U.S. Sen. Barack Obama praised the courage of America’s civil rights pioneers Sunday and urged younger generations to find the same boldness in addressing the future of education.

“Sometimes, when I reflect on that movement, I wonder where they found that courage,” the Democrat told about 10,000 people at an NAACP fundraiser. “Fifty years from now, what kind of courage will our kids look back and see that came from us?”

The civil rights group presented the first-term Illinois senator with its lifetime achievement award at the 50th anniversary Detroit NAACP Freedom Fund dinner. He thanked the group for the award but said he felt unworthy.

“I don’t feel like I made history. I won an election, and there’s much work to do,” Obama said to huge applause.

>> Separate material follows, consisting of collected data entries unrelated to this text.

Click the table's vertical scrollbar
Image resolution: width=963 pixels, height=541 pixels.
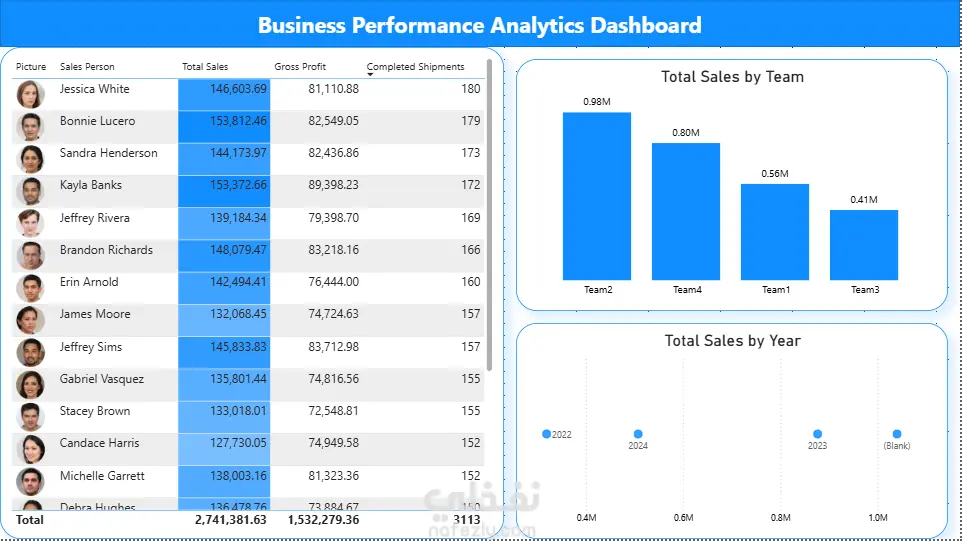click(x=489, y=215)
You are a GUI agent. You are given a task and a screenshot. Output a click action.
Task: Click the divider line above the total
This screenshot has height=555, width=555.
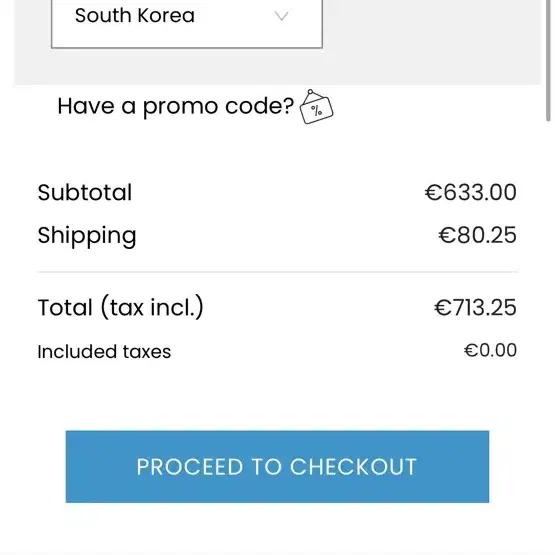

The son of a white mother from Kansas and black father from Kenya, Obama became the third black U.S. senator since Reconstruction after beating Republican Alan Keyes in a landslide in November.

"Discipline and inner dignity"
He reminded donors at the dinner of the “discipline and inner dignity” of protesters of segregation and racism in the 1950s and ’60s, and said parents, teachers, students and community leaders must recapture that discipline to help children lead better lives.

“Our grandparents used to tell us, if you were black you had to work twice as hard,” he said. “Can we honestly say that our students are working twice as hard as students in China, in India, in South Korea? Can we say our teachers are?”

Obama also scolded the Bush administration for tax cuts and an education policy that has created new achievement requirements but not fully funded measures to meet the standards. He urged the crowd to keep working for a “health care program for all Americans” and a solvent social security system.

The Detroit chapter of National Association for the Advancement of Colored People has been sponsoring the Fight for Freedom Fund dinner since 1956. Civil rights lawyer and U.S. Supreme Court justice-to-be Thurgood Marshall was the event’s first speaker.